[The data — start]

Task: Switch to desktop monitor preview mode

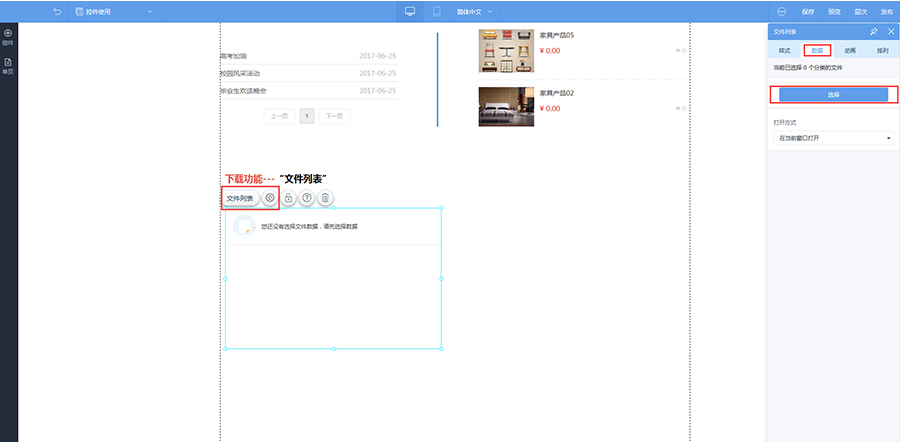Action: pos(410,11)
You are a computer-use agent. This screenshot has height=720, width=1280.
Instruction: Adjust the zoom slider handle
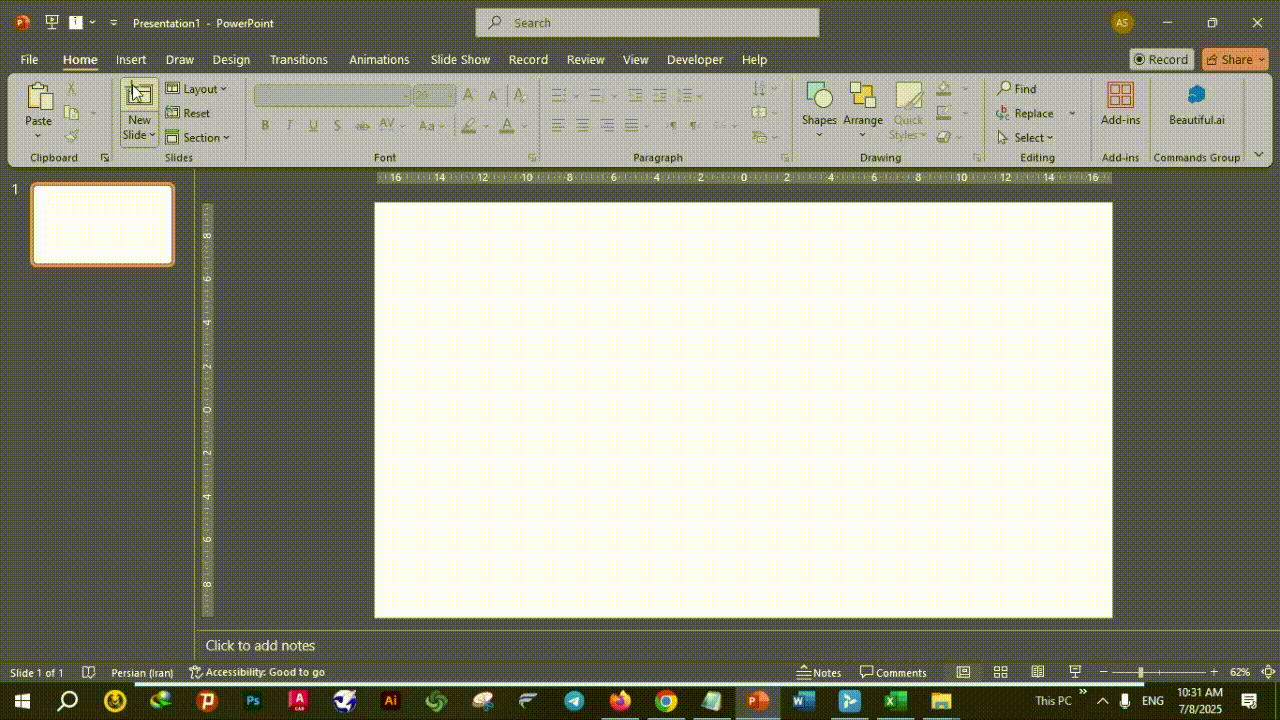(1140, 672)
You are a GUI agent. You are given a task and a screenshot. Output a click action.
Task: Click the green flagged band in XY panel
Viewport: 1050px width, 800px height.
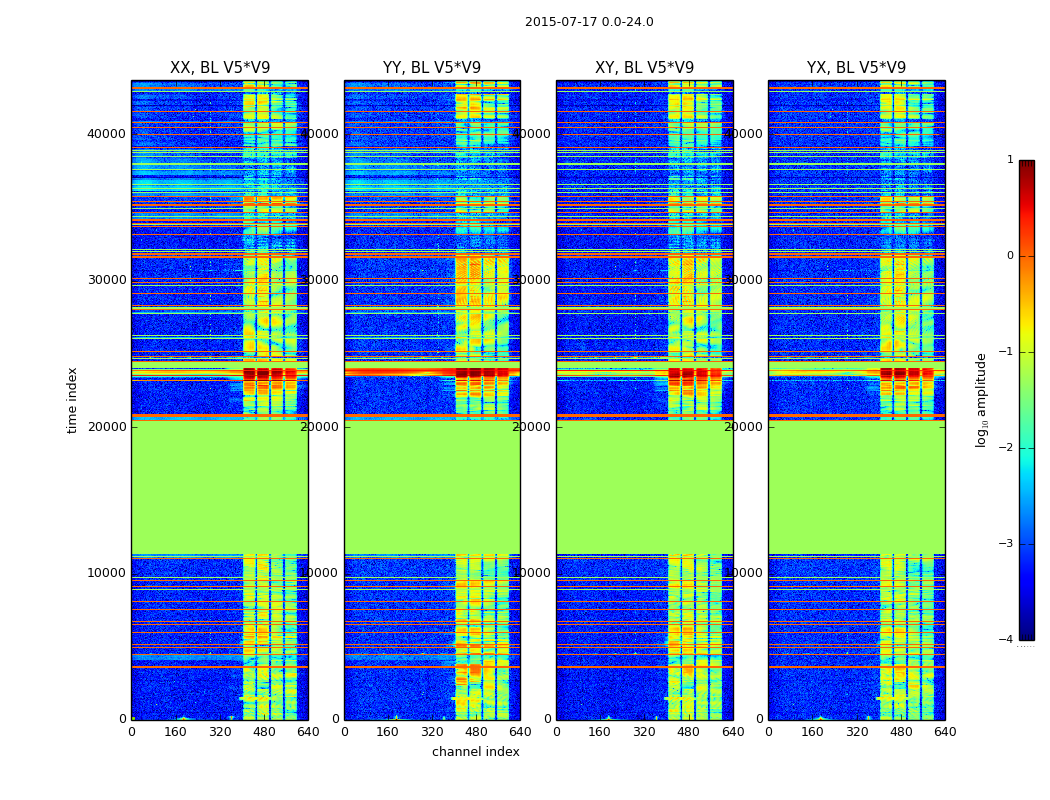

[The data — finish]

▶ Task directions
Take the data above and repeat it exactly, leaving each picture out.

▶ Written solution
Task: Switch to desktop monitor preview mode

Action: pos(410,11)
You are a computer-use agent. This screenshot has height=720, width=1280.
Instruction: Adjust the zoom slider handle
(1140, 672)
You are a GUI agent. You are given a task and a screenshot. Output a click action.
Task: Click the green flagged band in XY panel
Viewport: 1050px width, 800px height.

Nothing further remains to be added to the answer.